> **What you will do**:
Report back every line from the entries below in which the word "computer" occurs.

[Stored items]
[Start of Attachment]
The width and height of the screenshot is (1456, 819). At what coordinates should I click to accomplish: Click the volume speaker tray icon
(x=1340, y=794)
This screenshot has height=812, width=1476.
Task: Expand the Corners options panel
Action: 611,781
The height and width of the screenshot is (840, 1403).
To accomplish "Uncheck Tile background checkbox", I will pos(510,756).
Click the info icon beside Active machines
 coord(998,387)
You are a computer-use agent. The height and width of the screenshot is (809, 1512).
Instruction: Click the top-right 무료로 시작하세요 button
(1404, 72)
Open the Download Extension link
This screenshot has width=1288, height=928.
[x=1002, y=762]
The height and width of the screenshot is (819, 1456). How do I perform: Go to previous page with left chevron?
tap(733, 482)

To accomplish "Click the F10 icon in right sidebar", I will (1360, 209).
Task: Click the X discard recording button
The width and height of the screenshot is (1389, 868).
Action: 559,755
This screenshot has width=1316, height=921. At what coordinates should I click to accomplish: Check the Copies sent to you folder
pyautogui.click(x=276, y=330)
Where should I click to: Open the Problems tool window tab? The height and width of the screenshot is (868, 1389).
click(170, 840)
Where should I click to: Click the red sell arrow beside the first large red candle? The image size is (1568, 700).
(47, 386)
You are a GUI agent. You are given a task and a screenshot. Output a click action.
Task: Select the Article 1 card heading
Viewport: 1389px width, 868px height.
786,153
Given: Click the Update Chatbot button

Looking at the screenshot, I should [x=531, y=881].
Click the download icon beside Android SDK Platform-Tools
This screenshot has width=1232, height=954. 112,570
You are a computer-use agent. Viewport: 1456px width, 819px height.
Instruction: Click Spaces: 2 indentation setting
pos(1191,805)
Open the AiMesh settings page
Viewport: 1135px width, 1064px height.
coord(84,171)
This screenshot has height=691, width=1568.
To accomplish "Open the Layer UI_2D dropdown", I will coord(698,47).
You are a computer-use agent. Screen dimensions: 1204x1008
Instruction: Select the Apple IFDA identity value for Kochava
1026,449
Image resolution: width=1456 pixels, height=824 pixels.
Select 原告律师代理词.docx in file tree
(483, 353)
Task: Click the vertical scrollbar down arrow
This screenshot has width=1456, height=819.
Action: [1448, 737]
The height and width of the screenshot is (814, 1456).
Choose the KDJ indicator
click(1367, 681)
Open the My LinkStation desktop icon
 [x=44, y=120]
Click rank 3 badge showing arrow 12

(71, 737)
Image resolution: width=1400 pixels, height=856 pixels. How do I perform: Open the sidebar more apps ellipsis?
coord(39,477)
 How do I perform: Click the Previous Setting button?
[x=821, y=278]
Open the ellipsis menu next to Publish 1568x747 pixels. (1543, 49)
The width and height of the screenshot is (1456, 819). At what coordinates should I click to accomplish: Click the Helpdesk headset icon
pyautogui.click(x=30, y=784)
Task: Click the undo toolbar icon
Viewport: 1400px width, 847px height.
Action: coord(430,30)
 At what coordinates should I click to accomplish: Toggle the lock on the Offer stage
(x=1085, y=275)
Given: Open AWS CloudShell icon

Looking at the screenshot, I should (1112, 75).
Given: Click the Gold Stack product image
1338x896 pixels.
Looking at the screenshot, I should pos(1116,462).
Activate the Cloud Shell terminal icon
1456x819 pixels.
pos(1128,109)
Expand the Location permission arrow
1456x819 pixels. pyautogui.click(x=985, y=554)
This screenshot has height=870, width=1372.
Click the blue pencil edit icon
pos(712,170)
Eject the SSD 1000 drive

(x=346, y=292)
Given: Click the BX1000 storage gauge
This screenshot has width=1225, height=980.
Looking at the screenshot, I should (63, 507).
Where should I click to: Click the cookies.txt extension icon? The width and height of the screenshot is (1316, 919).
[End of Attachment]
> **Written solution**:
You are a computer-use agent. The height and width of the screenshot is (809, 1512).
You are a computer-use agent. Viewport: 1456px width, 819px height.
You are a computer-use agent. Screen dimensions: 1204x1008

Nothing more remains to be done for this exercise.